The two main heating fuels - oil and gas - have risen so much in price, that suddenly many home owners are wondering about their insulation. If your home is also in the commute belt, then the price of the gas needed to get into town will be added into the cost of buying your home. Streamlining the insulation in your home before it goes on the market, would certainly be an asset.
Some states offer grants or incentives to help reduce the U.S. energy consumption, even if they don't, you will still reap the financial benefit of improvements.
The major amount of heat loss can be through the roof, as hot air rises....and rises. Insulation in your attic will stop the hot air rising out of your house and keep it inside your home. Climb into your attic (or look) and check for depth of insulation.
Insulation is measured in 'R - value', standing for 'resistance to heat flow'. The average insulation used to be R-8 or R-12, but R-30 will do an even better job of keeping both the winter warmth in and the summer heat out.
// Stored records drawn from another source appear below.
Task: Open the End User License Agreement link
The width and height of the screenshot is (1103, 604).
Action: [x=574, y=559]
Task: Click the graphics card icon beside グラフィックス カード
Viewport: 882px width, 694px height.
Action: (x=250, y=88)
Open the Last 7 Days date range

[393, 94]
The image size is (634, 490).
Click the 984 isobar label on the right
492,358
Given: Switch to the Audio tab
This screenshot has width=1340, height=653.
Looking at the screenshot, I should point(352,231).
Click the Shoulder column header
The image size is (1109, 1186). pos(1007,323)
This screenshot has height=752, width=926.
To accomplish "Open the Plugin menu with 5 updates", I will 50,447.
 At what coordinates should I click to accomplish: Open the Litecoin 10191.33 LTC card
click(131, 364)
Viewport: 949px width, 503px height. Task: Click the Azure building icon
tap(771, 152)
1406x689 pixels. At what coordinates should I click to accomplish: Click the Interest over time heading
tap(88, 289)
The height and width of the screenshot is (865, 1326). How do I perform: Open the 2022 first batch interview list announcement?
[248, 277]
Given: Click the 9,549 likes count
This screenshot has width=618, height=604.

However, each area has its own recommended requirement according to the climate, and your local DIY will be able to advise you. (For instance if you live in the upper northern tiers of North America, an R-38 is recommend for attic insulation.)
The key to understanding fiberglass is that the higher the number, the thicker the fiberglass. For instance, the R-13 is 3.5 inches thick, whereas the R-38 is 12 inches thick. You can also buy insulation with or without vapor barrier.
A barrier stops moisture from migrating into the insulation and condensing. If you choose insulation with a vapor barrier, they are always laid warm-in-winter side of the insulation, e.g. toward the living area.
Fiberglass comes in batts or blankets. The batts may be easier to handle as they are available in manageable pre-cut sizes; the blanket is one continuous roll.
There is another form of attic insulation called radiant or reflecting insulation, which reflects the heat back to you in the winter and the heat away from you in the summer. These look like thick foil sheets which can be laid down fairly easily.
Assuming that your house is not too old, the crawl space, if you have one may need looking at. (If you have an older home you may need to look at blowing in insulation between the exterior wall cavities as well.)
The technology on crawl spaces has changed somewhat, once it was thought that crawl spaces had to be ventilated; now the experts are less sure. The reason is because in damper climes the moist air can enter through the ventilation grills and get stuck there, thus actually causing moisture.
Also it has been noted that drafts blowing though the air vents under the floor can detract from house warmth. The depth of your crawl space may determine the type of insulation you need and which route you wish to follow.
Even if you are not planning to list your home, take 'before' and 'after' photographs as you go along, to prove that the work has been done, in case, one day, you do chose to move.